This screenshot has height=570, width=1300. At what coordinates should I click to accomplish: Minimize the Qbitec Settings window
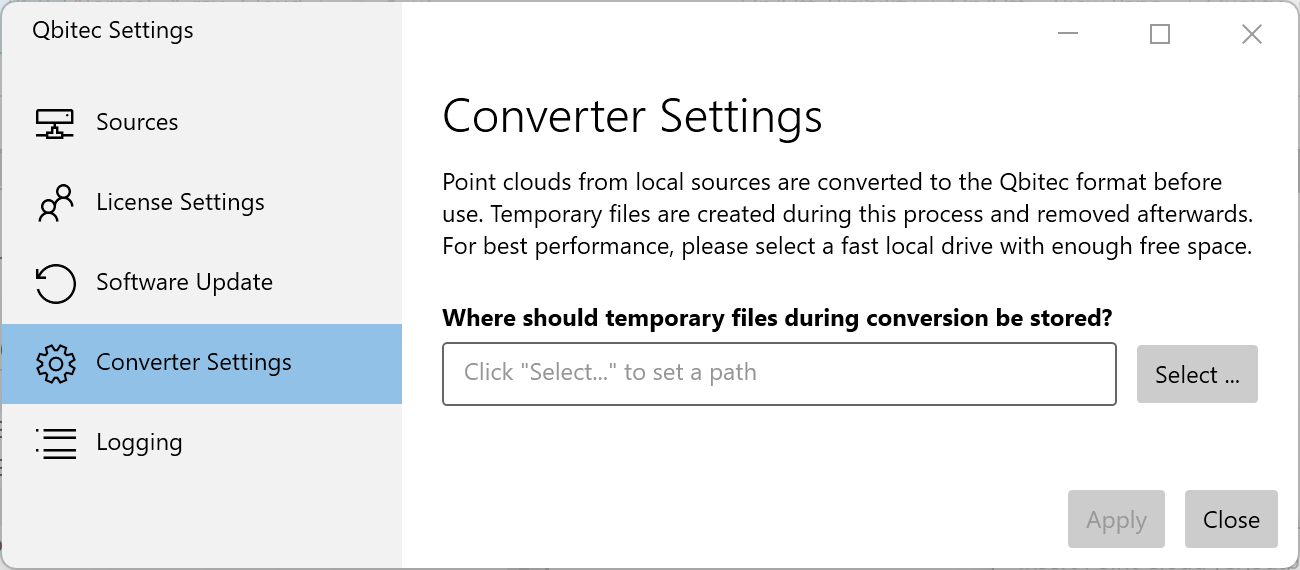click(1068, 34)
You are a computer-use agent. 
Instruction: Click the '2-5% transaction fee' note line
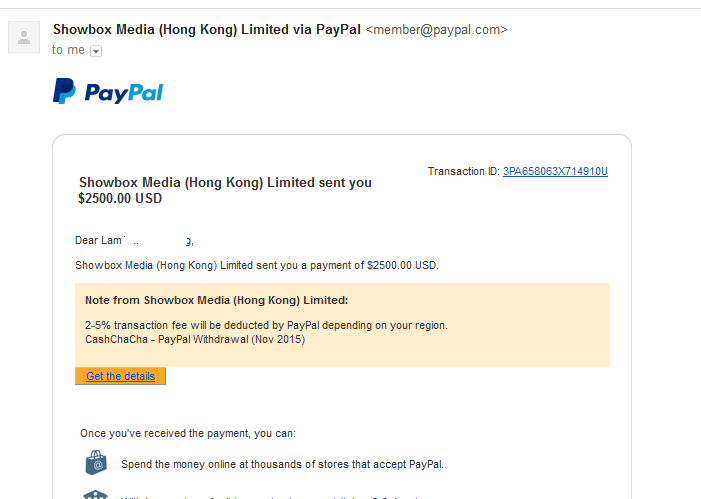pos(266,325)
* * *
| WHAT THE EXERCISE ASKS |
Omit all pictures and repeat the rest of the records verbatim.

| ANSWER BOX |
This screenshot has height=570, width=1300. At what coordinates should I click to accomplish: Minimize the Qbitec Settings window
click(1068, 34)
You are a computer-use agent. 
Instruction: Click the '2-5% transaction fee' note line
pos(266,325)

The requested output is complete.